Source records:
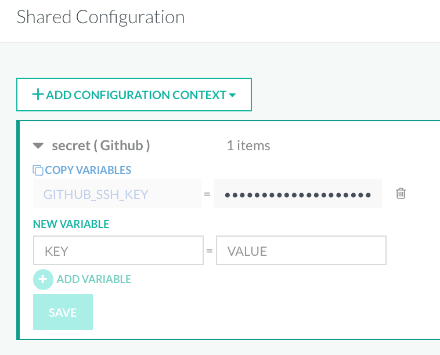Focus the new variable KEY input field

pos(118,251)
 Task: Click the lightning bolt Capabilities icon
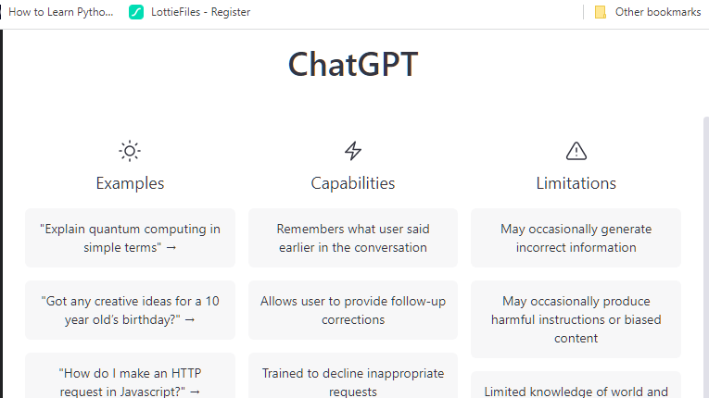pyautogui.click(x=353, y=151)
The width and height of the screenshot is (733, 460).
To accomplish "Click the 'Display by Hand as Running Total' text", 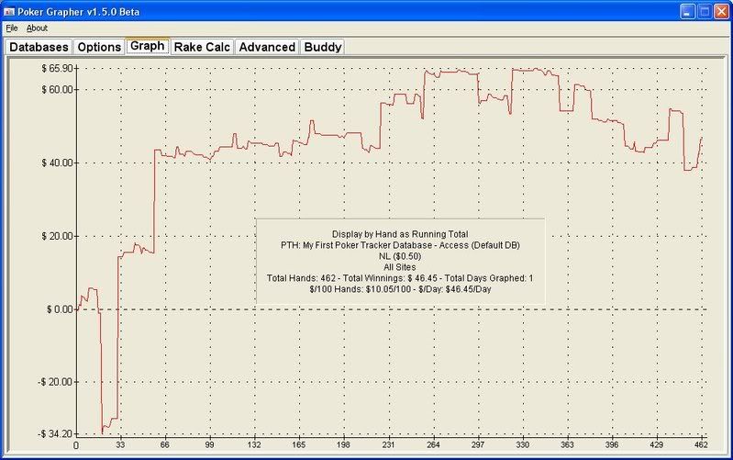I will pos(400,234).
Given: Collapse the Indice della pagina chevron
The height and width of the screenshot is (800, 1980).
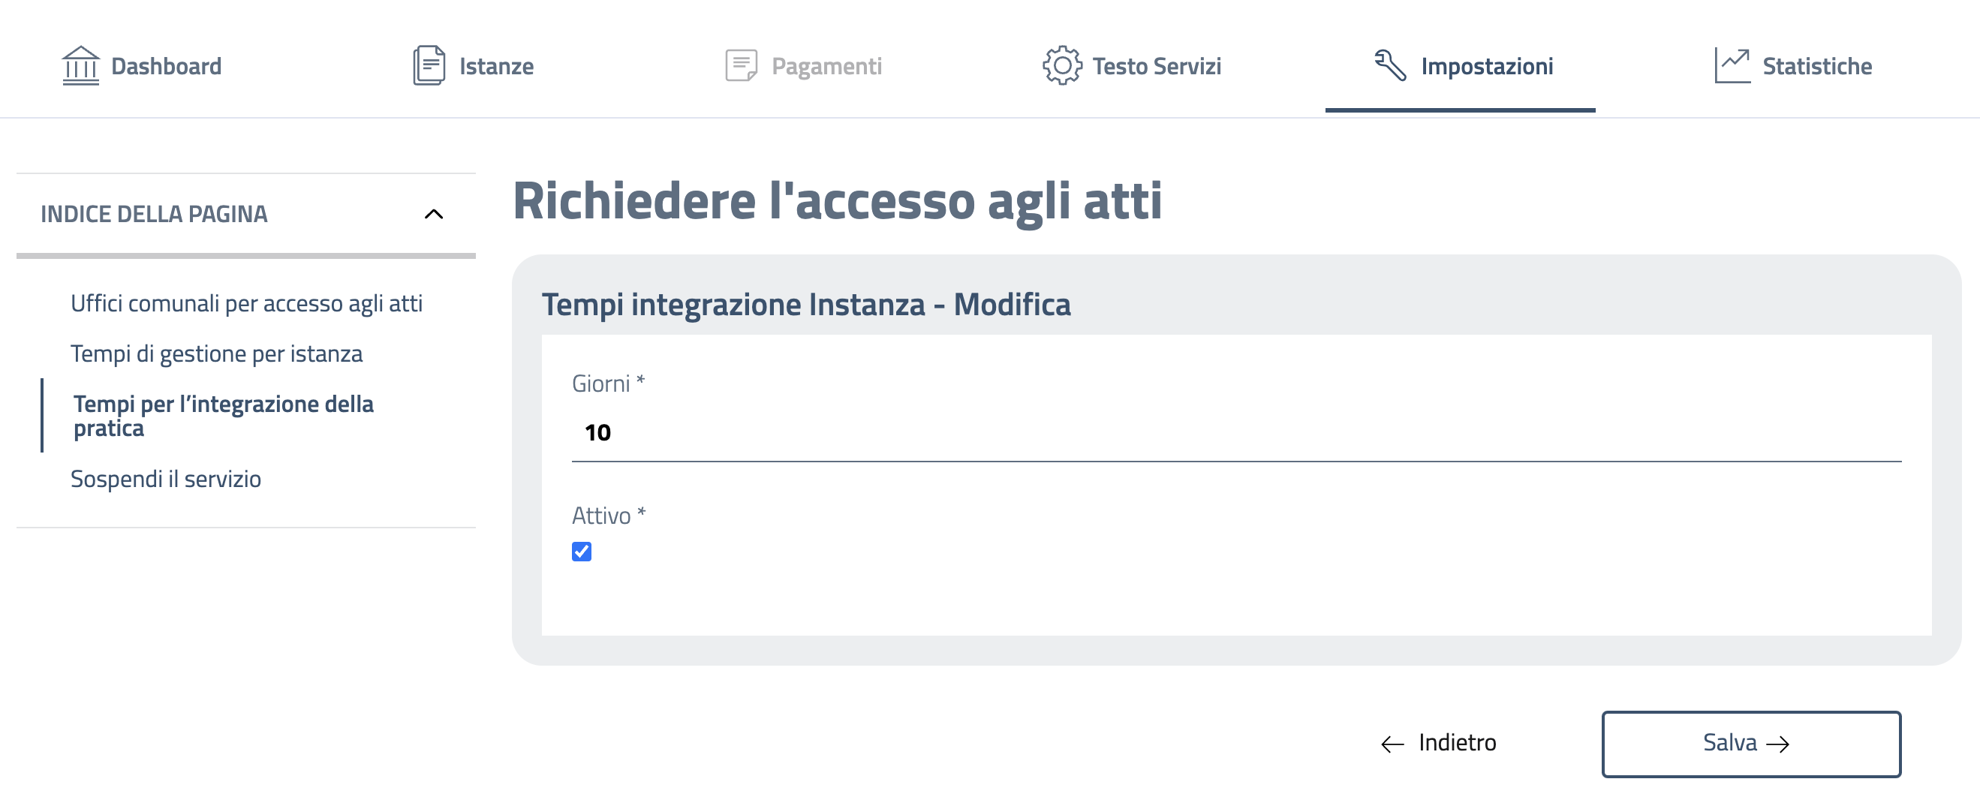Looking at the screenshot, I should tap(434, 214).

* * *

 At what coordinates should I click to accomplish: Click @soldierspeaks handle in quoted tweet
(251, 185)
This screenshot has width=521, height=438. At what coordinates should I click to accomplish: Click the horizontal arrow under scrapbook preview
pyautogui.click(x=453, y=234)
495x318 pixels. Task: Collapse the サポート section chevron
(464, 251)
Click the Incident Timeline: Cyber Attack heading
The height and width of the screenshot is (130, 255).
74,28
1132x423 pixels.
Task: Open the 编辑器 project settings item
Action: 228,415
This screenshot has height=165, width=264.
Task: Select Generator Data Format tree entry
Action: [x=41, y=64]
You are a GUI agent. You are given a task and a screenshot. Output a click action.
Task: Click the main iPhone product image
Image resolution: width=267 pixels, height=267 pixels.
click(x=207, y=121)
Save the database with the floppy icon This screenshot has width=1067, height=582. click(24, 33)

==

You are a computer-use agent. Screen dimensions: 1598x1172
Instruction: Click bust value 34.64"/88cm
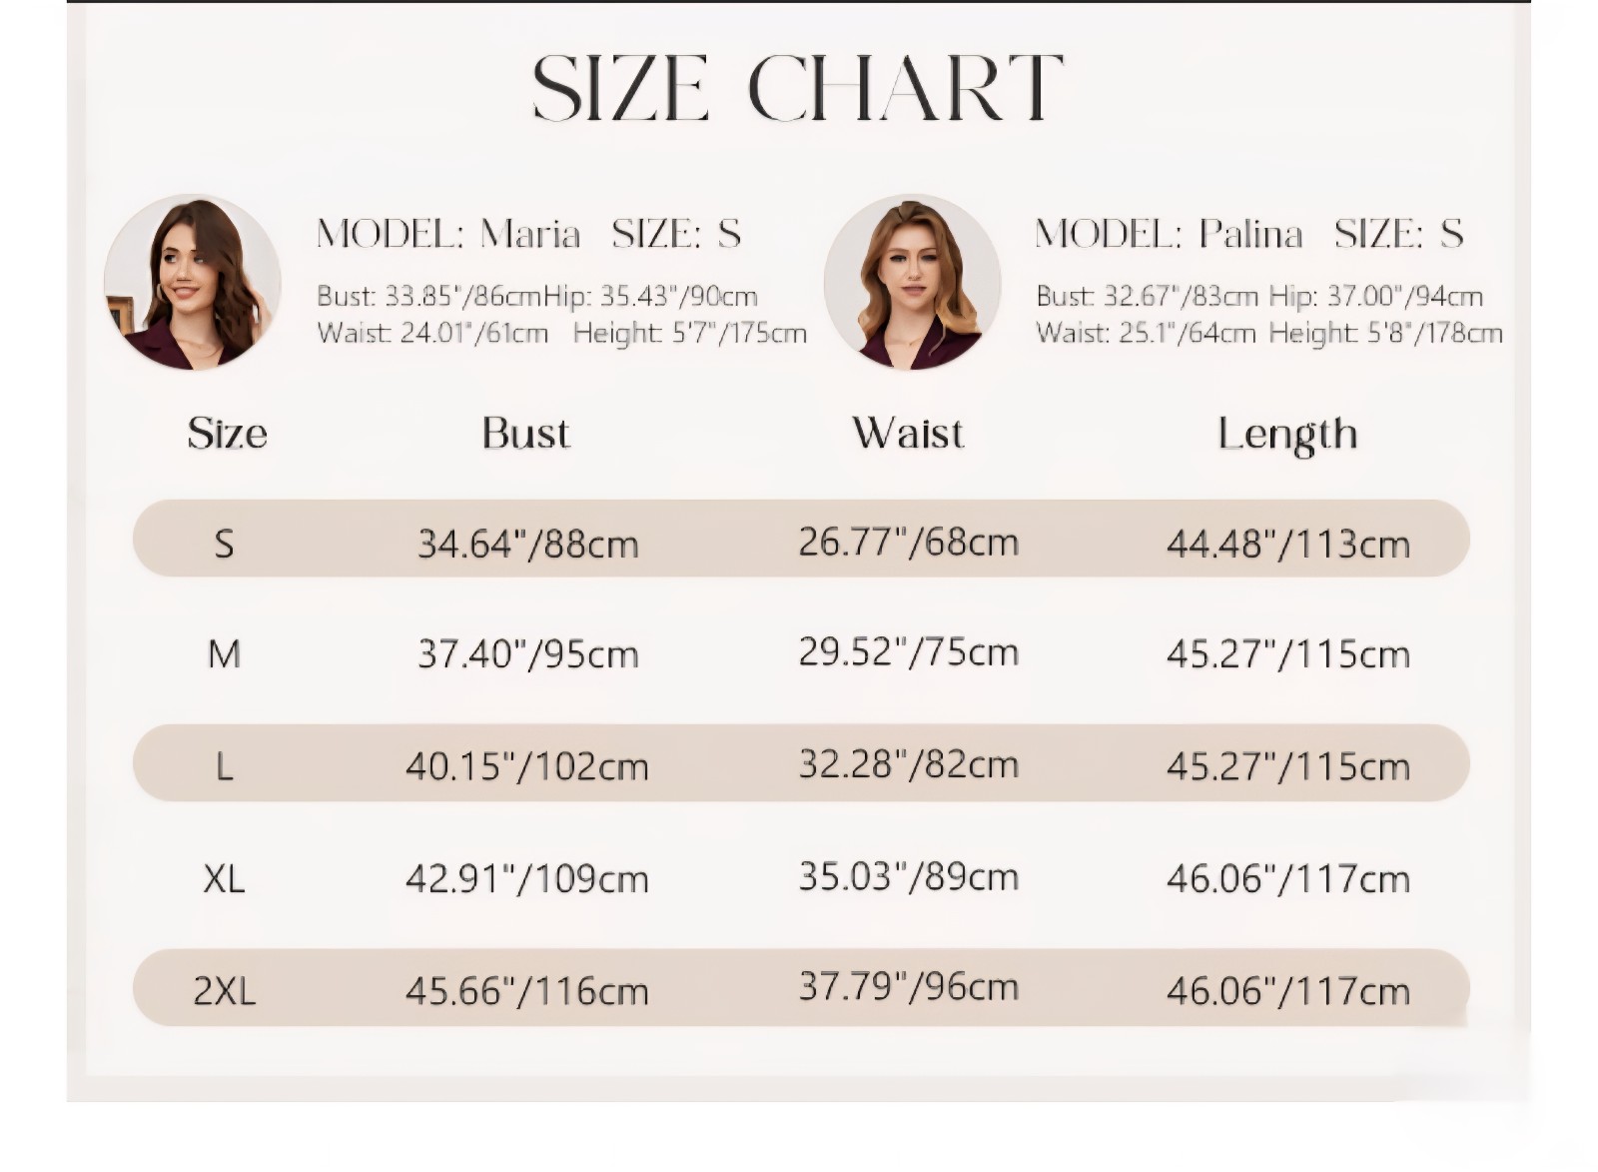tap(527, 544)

Exercise: After locating the line holding "Task: Click the main iPhone product image" above, output exactly that line and every line after it through the line holding "Save the database". Include nothing else.

Answer for the task:
Task: Click the main iPhone product image
Image resolution: width=267 pixels, height=267 pixels.
click(x=207, y=121)
Save the database with the floppy icon This screenshot has width=1067, height=582. click(24, 33)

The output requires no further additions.